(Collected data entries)
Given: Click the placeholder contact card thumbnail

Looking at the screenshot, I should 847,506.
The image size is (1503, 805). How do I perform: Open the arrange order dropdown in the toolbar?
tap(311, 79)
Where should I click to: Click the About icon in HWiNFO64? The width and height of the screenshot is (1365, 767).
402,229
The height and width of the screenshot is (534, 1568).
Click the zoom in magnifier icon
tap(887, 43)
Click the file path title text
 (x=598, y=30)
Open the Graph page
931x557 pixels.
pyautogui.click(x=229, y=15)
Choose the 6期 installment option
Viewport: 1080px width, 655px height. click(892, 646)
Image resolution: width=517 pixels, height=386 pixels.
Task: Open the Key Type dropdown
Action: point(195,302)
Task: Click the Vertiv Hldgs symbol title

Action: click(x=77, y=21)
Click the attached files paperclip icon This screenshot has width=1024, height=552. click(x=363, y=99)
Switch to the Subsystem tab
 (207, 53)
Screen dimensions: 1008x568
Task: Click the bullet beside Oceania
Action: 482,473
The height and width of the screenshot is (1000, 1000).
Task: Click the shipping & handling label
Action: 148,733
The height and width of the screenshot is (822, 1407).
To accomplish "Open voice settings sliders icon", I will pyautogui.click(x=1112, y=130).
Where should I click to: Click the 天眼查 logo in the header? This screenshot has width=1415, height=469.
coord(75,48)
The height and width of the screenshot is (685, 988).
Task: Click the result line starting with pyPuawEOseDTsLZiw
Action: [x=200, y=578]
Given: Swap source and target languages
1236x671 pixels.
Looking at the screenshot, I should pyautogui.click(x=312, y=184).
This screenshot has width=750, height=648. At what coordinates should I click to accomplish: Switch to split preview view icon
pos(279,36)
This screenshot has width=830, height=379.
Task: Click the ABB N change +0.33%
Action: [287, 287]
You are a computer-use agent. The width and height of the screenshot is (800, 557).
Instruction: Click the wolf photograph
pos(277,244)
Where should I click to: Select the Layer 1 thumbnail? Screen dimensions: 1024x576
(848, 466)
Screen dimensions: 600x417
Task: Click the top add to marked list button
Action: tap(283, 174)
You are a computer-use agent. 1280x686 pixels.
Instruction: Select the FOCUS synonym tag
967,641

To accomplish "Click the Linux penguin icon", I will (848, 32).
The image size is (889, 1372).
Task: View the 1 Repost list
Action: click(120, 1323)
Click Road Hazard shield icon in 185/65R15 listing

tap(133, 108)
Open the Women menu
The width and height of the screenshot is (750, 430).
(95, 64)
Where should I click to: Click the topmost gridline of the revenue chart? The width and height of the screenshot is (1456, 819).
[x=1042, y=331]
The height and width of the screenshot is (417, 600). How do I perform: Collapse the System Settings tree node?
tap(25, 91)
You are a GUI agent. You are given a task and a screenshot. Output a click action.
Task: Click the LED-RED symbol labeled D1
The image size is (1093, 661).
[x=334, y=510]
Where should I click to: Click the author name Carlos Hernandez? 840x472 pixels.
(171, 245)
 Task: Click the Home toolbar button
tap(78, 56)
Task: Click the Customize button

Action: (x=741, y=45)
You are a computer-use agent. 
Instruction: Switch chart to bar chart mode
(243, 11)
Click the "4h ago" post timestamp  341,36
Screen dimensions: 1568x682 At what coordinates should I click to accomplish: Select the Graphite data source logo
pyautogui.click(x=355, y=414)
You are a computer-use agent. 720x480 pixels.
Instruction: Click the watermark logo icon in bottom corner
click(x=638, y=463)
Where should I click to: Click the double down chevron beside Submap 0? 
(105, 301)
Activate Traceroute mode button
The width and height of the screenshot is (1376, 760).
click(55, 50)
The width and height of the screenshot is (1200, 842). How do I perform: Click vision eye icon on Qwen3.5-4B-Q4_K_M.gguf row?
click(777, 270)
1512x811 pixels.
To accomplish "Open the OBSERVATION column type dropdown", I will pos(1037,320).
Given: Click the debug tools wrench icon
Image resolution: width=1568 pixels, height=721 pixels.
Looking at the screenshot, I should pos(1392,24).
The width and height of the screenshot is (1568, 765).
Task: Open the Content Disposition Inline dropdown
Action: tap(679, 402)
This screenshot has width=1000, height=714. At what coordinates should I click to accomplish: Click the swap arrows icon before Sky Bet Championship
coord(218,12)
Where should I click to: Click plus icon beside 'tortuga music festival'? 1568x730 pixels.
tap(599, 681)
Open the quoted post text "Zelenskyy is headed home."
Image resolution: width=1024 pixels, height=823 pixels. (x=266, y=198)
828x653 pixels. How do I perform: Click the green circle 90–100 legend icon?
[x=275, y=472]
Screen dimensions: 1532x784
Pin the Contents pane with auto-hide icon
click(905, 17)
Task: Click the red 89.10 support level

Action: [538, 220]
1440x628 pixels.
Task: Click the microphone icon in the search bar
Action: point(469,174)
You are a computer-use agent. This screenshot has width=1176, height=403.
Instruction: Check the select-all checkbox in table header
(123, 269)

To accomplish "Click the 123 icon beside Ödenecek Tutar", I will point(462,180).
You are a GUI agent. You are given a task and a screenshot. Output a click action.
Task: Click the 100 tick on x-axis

# PROBLEM TO WORK ON
Across the entries above, how many lines include "computer"? State only that number.

# EXPECTED ANSWER
5